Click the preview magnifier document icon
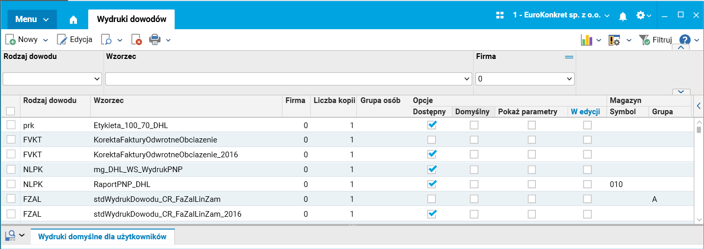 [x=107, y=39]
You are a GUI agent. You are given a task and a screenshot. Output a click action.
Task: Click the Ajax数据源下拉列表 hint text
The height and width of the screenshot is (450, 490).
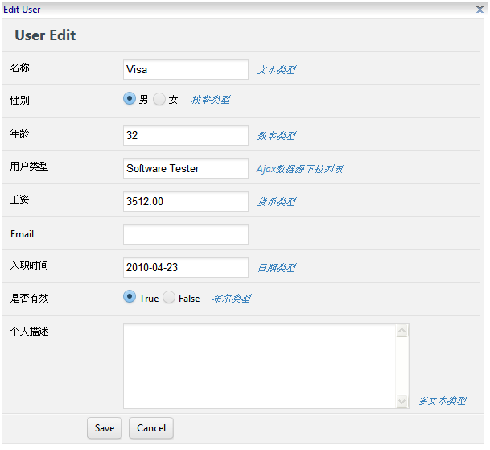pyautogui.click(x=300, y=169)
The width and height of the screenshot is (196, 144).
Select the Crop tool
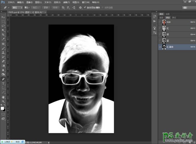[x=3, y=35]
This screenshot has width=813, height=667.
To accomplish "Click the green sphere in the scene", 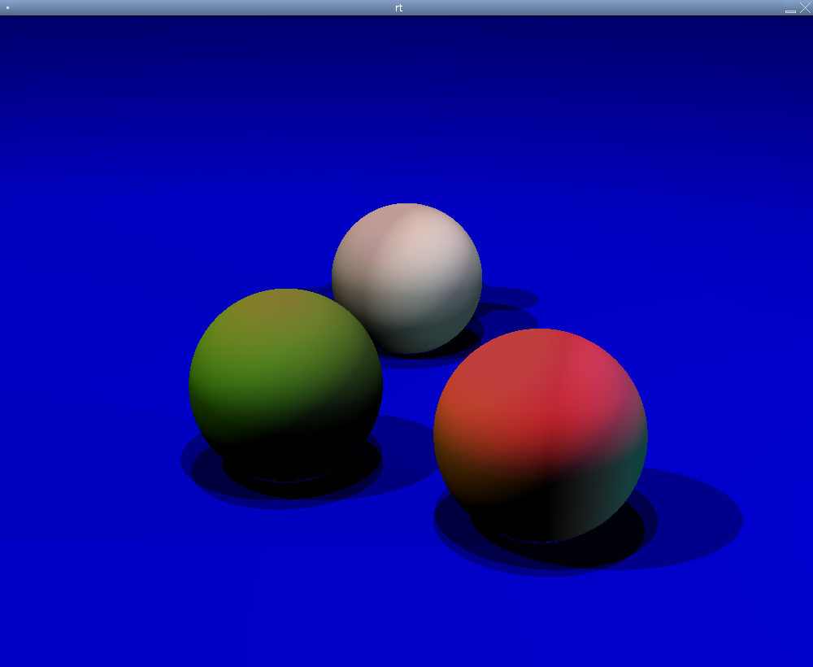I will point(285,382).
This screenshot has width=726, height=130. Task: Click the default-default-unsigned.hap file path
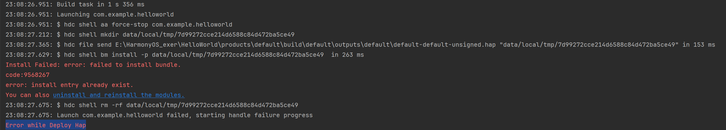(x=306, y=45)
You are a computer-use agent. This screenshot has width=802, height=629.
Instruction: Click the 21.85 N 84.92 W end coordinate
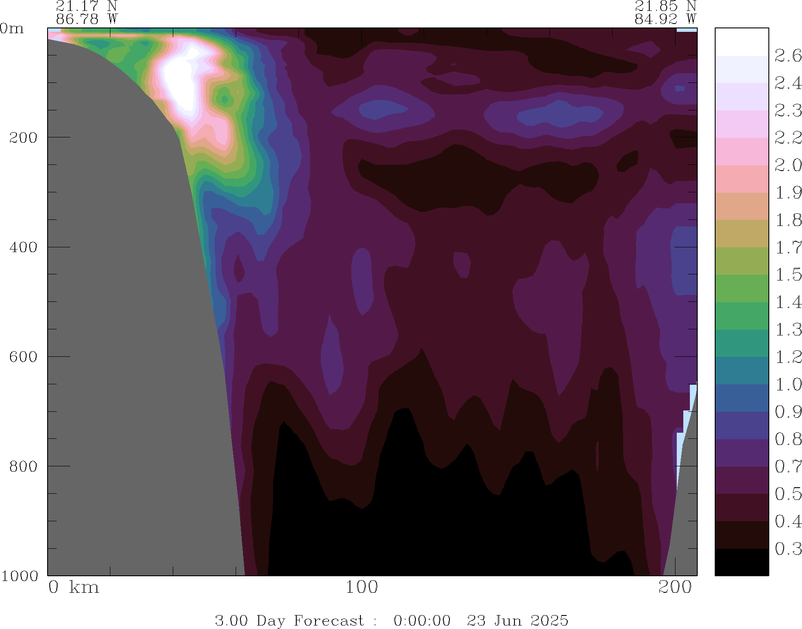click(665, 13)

+ + + + + + +

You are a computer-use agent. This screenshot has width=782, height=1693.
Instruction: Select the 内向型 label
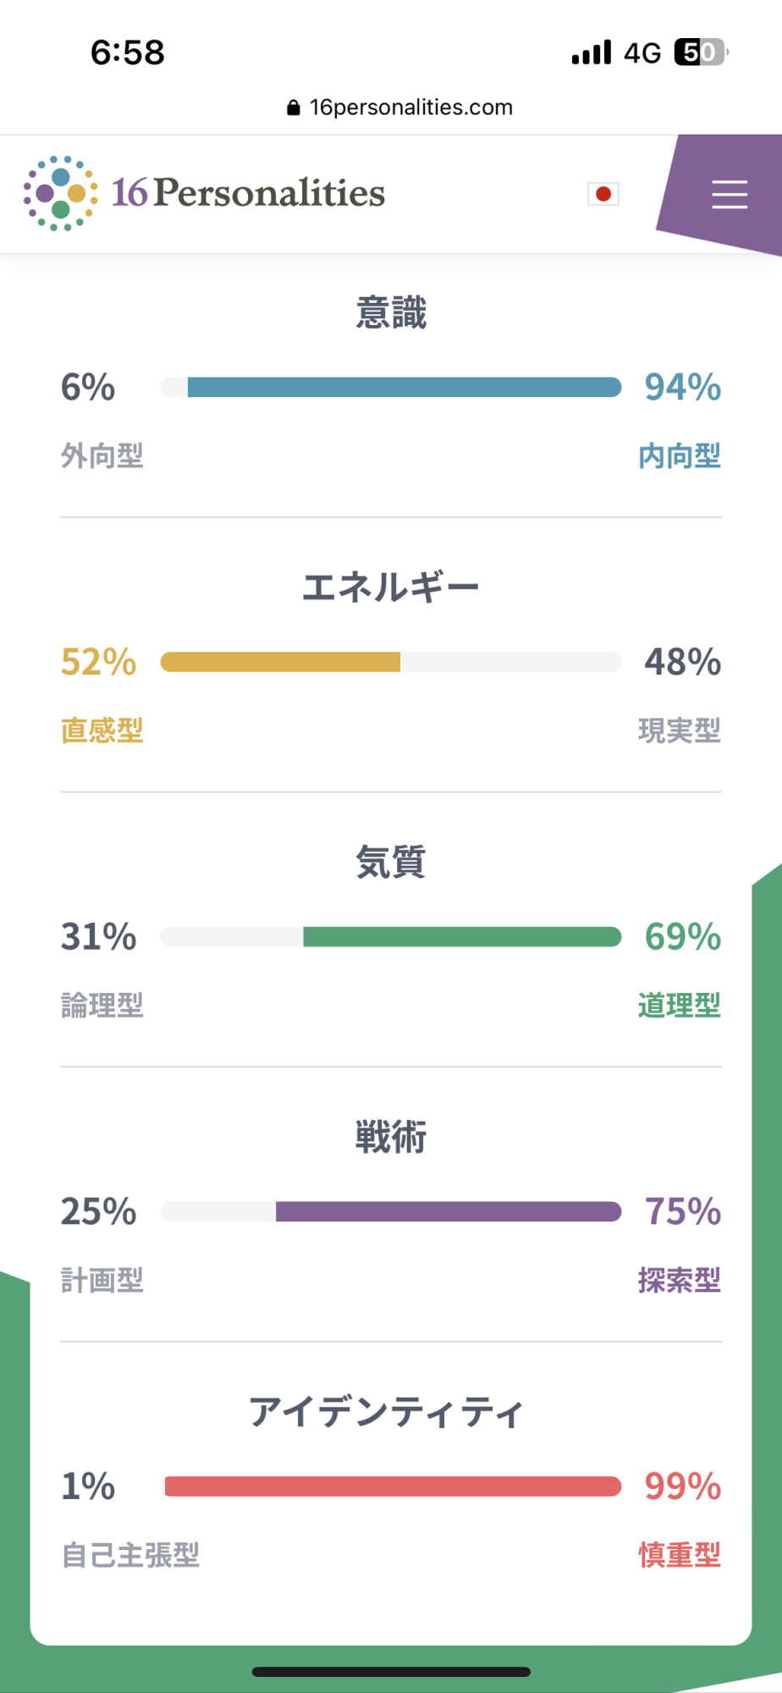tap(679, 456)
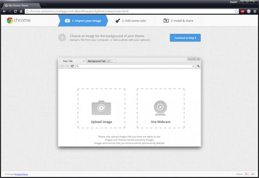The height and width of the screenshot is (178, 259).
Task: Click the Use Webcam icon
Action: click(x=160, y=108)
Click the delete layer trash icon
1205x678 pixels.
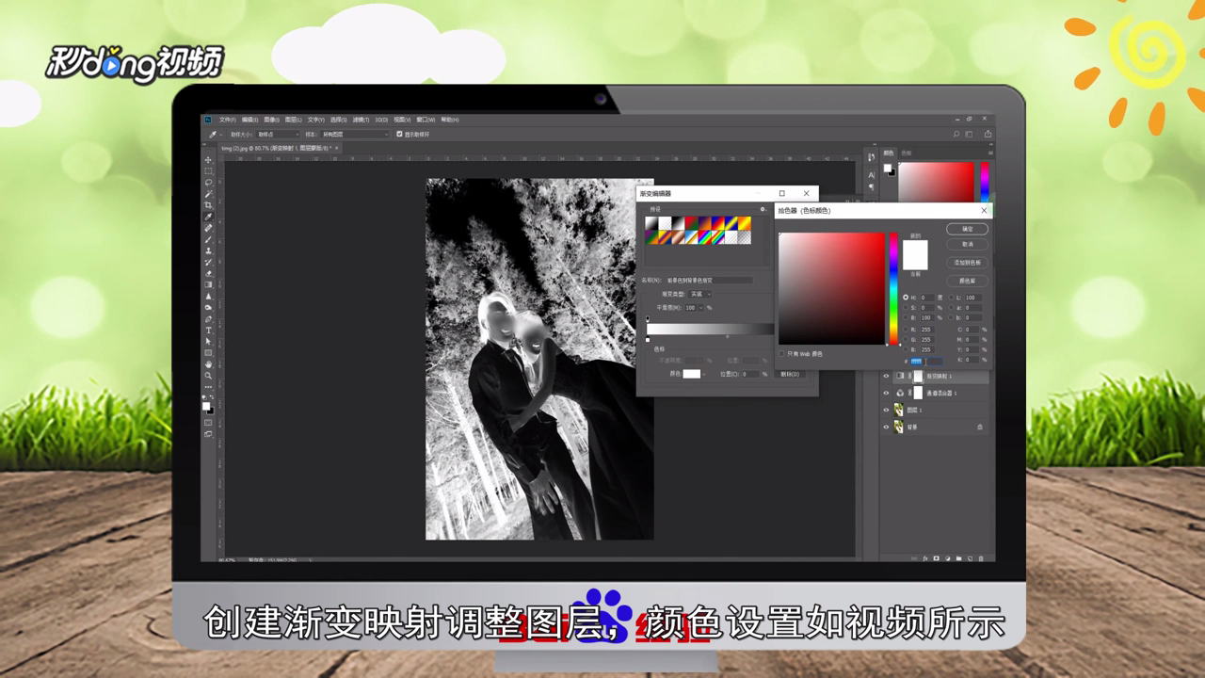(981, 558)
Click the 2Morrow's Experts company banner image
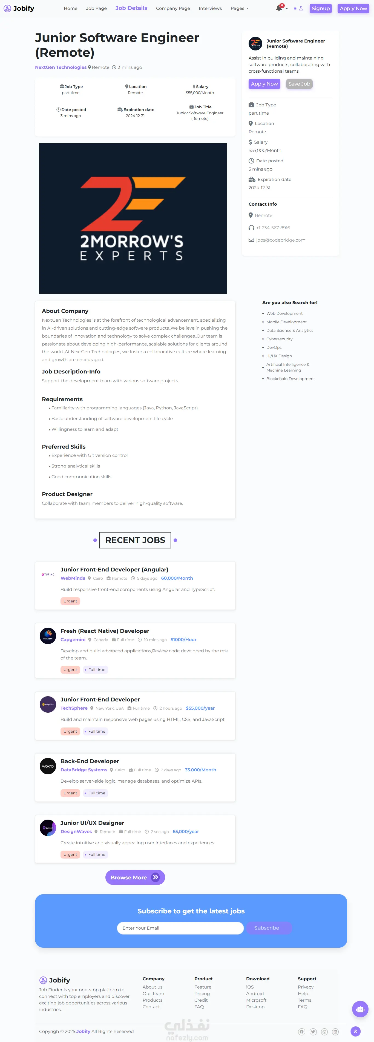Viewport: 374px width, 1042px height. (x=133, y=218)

+ + + + + + +

*What the task requires:* Looking at the records above, in how many lines does the word "computer" occur? Reply with the number alone.

*Task answer:* 2